=== Task to carry out ===
Copy out the rows below word for word, but leave out the pictures.

=== Extracted entries ===
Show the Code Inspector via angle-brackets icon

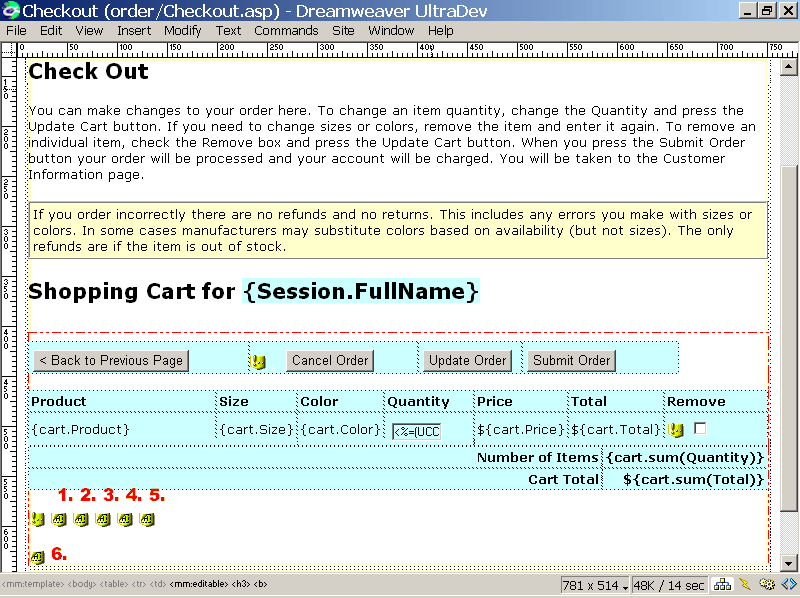(789, 585)
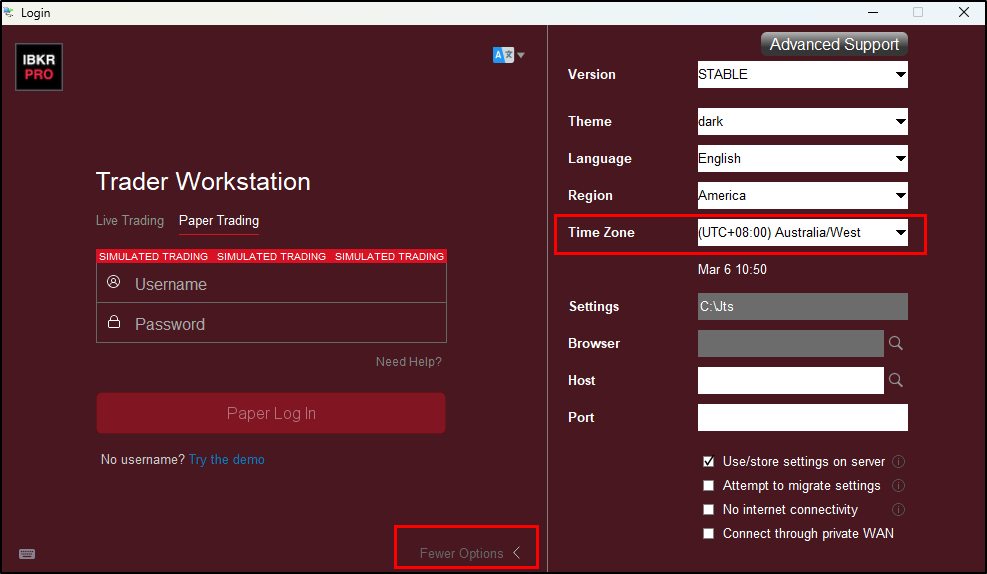Open the language translate icon menu

(x=509, y=55)
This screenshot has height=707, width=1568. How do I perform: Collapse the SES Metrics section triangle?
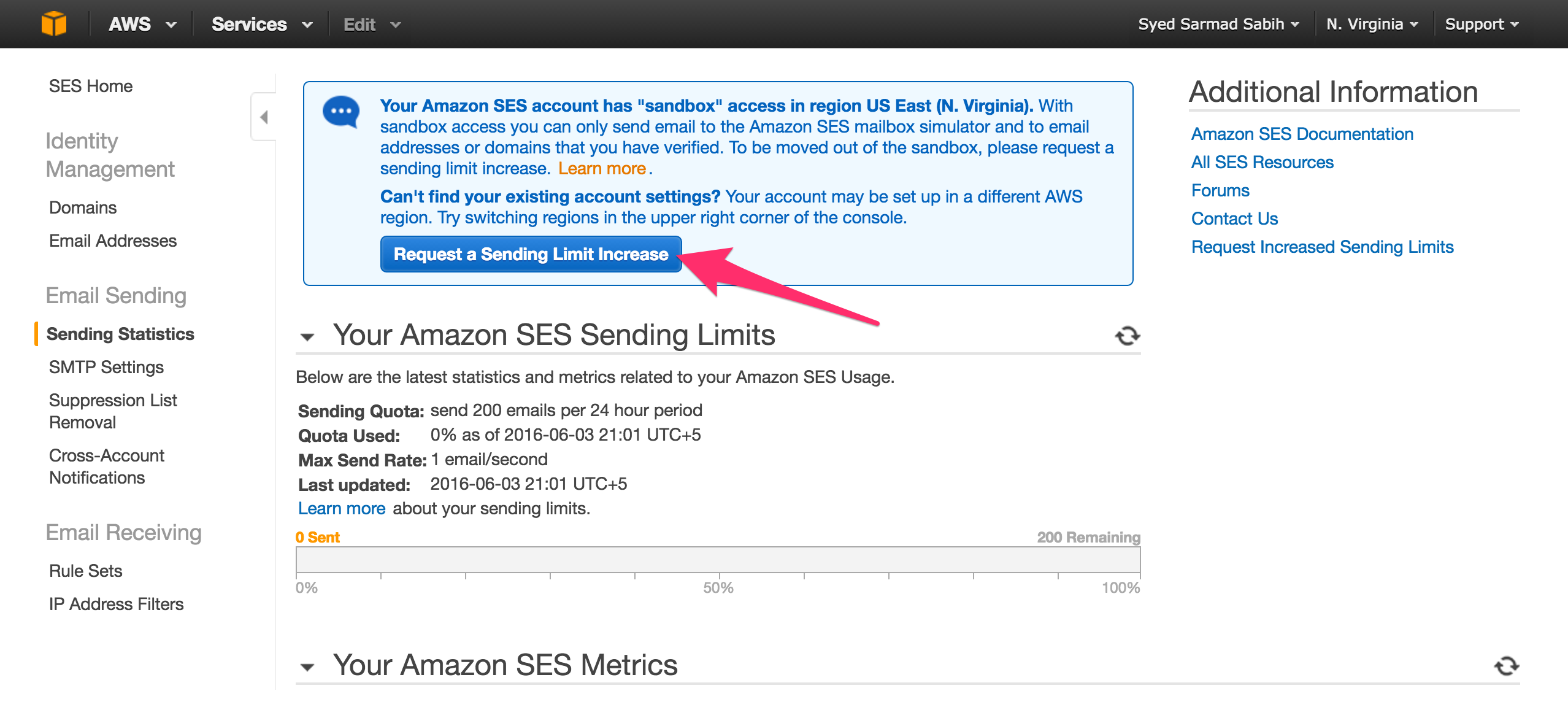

=== Task solution ===
Show the Code Inspector via angle-brackets icon

(789, 585)
Open the language translate icon menu

(x=509, y=55)
This screenshot has height=707, width=1568. How do I perform: Collapse the SES Metrics section triangle?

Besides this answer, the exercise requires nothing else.